De resolutie A/HRC/43/L.18 over vrijheid van godsdienst of overtuiging is aangenomen tijdens de 43e zitting van de Mensenrechtenraad op 19 juni 2020
Actie inzake resolutie inzake vrijheid van godsdienst of overtuiging
In een resolutie (A/HRC/43/L.18) over de vrijheid van godsdienst of overtuiging, aangenomen zonder stemming, uit de Raad zijn diepe bezorgdheid over de opkomende belemmeringen voor het genot van het recht op vrijheid van godsdienst of overtuiging, en in bepaalde gevallen van religieuze onverdraagzaamheid, discriminatie en geweld, onder meer het toenemende aantal gewelddaden gericht tegen individuen, met inbegrip van personen die tot religieuze minderheden behoren in verschillende delen van de wereld, en de opkomst van religieus extremisme in verschillende delen van de wereld dat gevolgen heeft voor de rechten van individuen, met inbegrip van personen die tot religieuze minderheden behoren.
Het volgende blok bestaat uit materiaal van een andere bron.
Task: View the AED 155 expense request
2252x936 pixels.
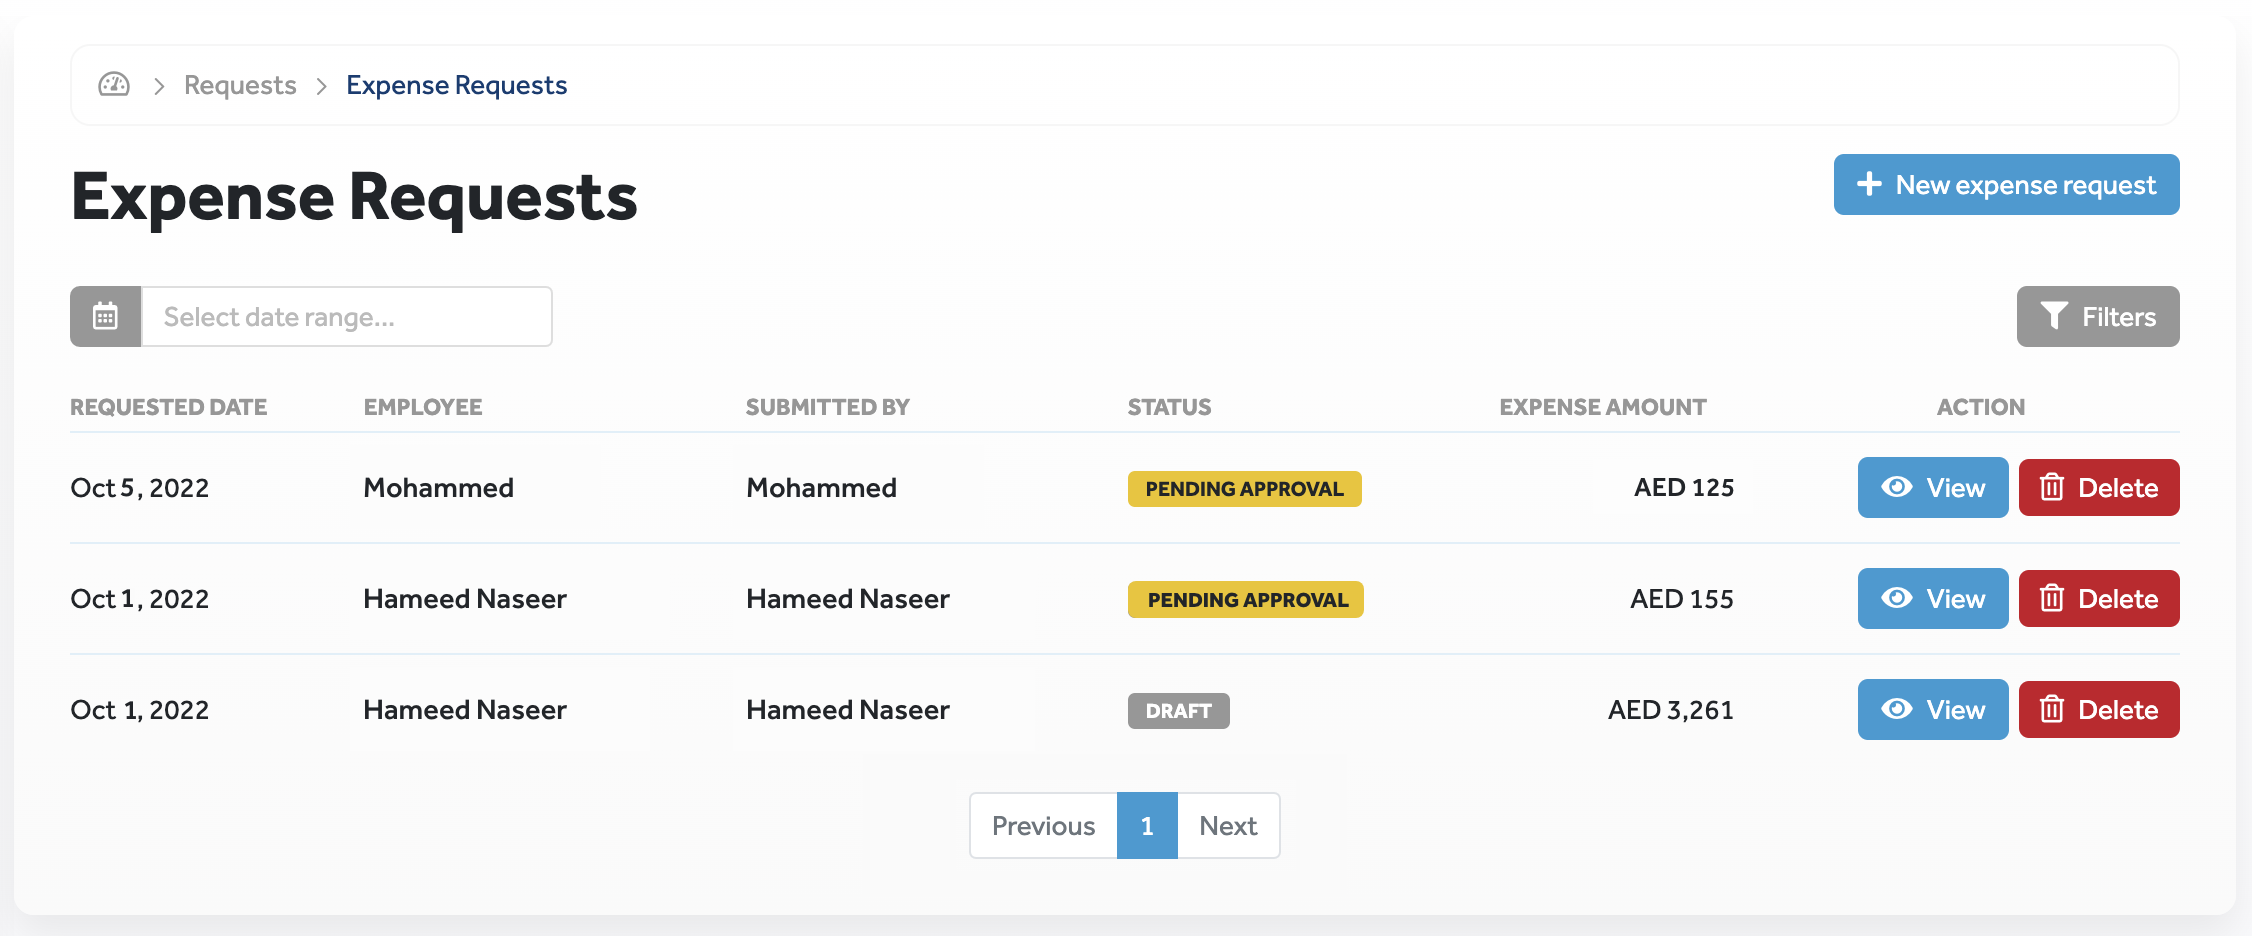Action: click(x=1932, y=599)
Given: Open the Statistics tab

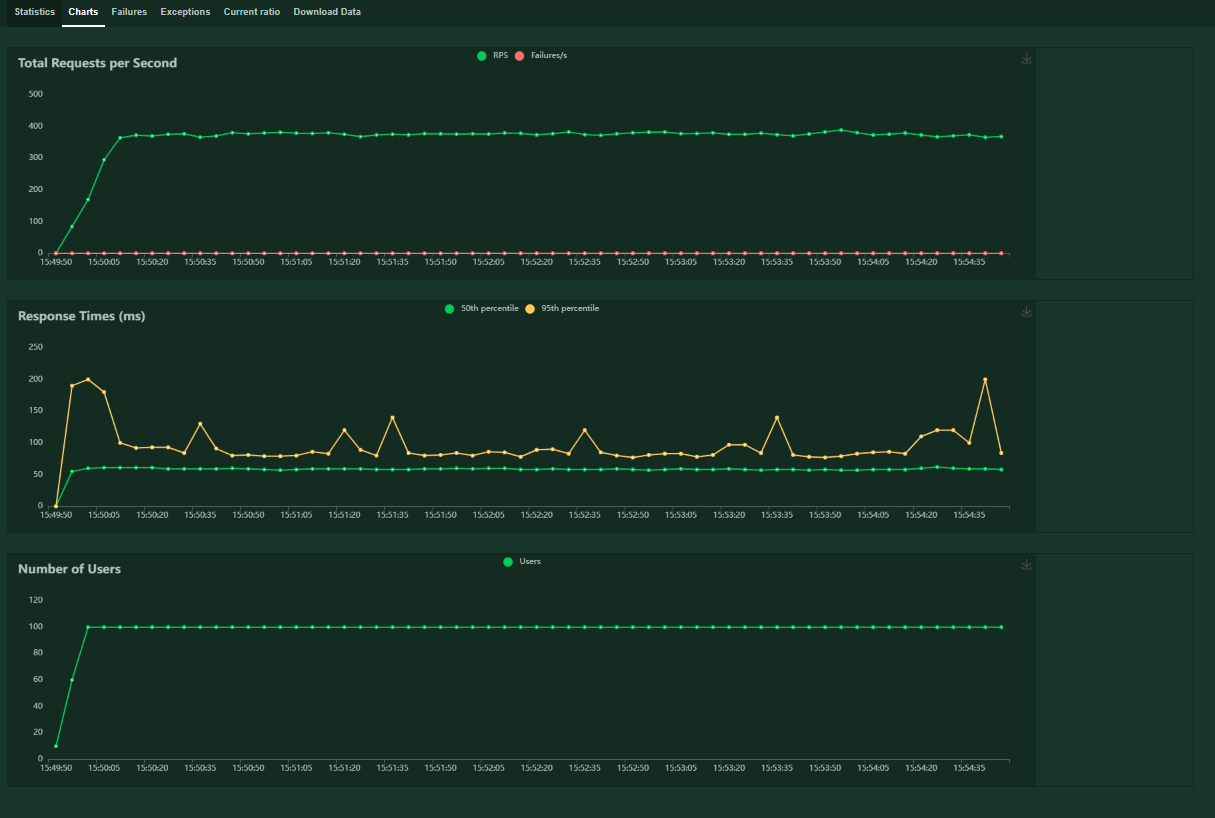Looking at the screenshot, I should (35, 12).
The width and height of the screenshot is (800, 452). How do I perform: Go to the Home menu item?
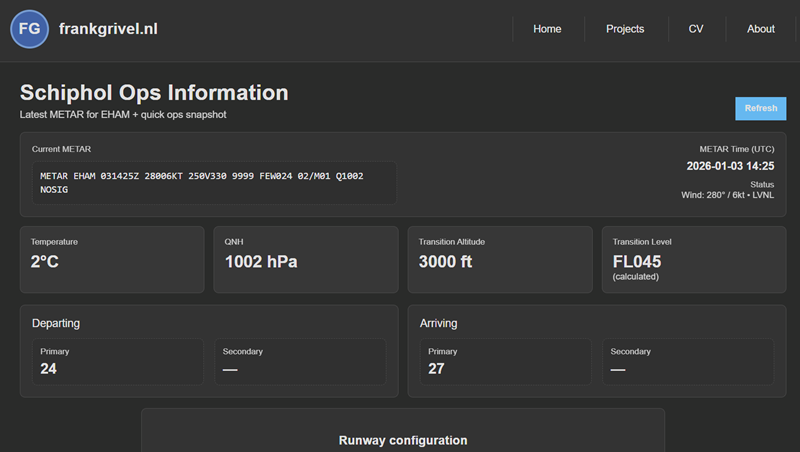tap(547, 29)
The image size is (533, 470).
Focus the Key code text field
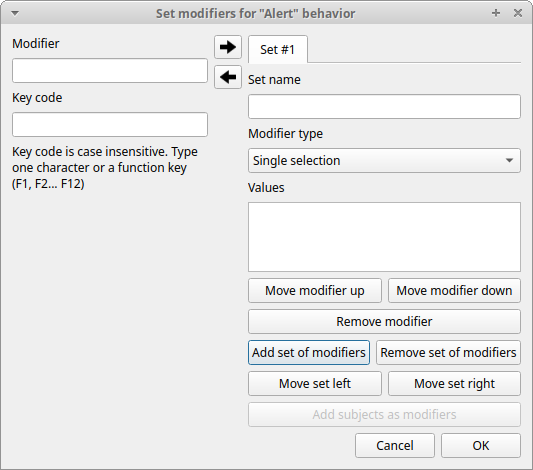pos(110,124)

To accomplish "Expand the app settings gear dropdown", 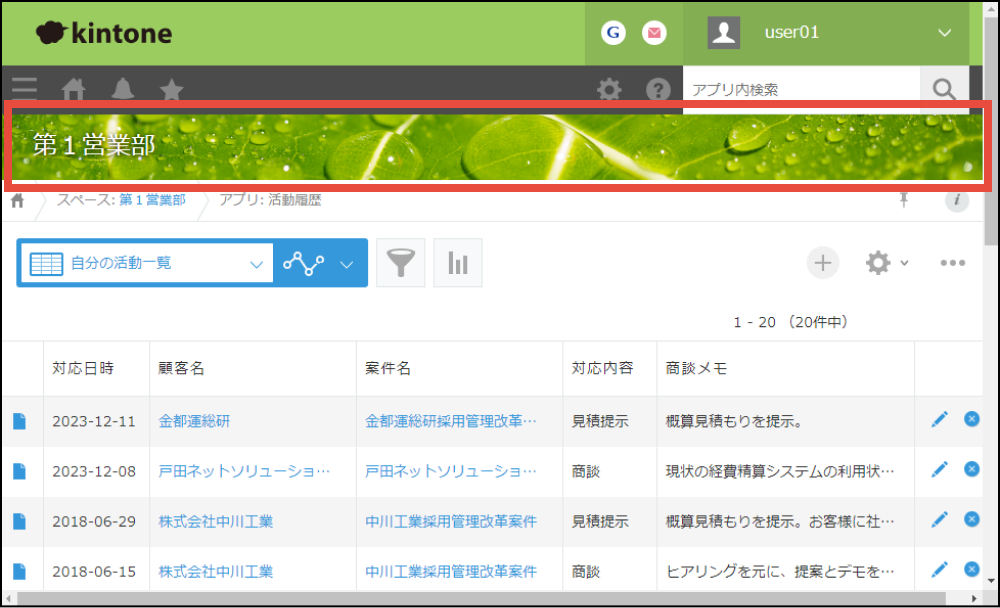I will pyautogui.click(x=886, y=263).
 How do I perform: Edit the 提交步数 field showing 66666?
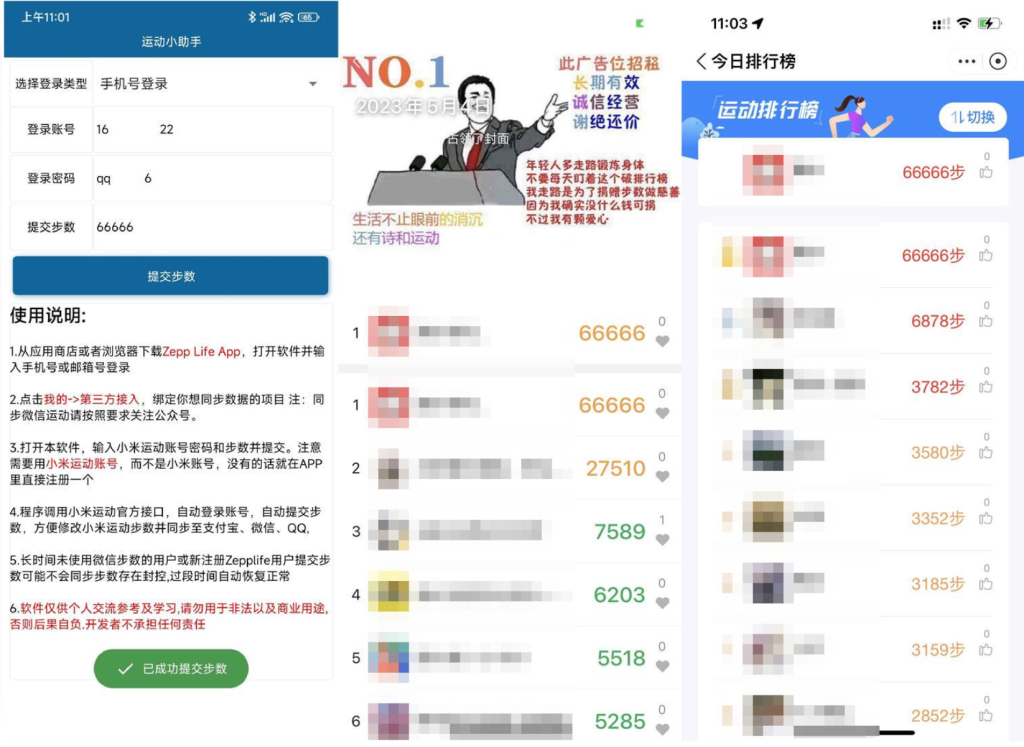click(212, 227)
De Raad veroordeelt alle vormen van geweld, onverdraagzaamheid en discriminatie op grond van of in naam van religie of geloof…; moedigt regeringsvertegenwoordigers en leiders in alle sectoren van de samenleving en respectieve gemeenschappen ten zeerste aan om zich uit te spreken tegen daden van intolerantie en geweld op basis van godsdienst of overtuiging; dringt er bij staten op aan hun inspanningen op te voeren om de vrijheid van gedachte, geweten en godsdienst of overtuiging te bevorderen en te beschermen; en roept staten op gebruik te maken van het potentieel van onderwijs voor het uitroeien van vooroordelen tegen en stereotypen van individuen op basis van hun religie of overtuiging.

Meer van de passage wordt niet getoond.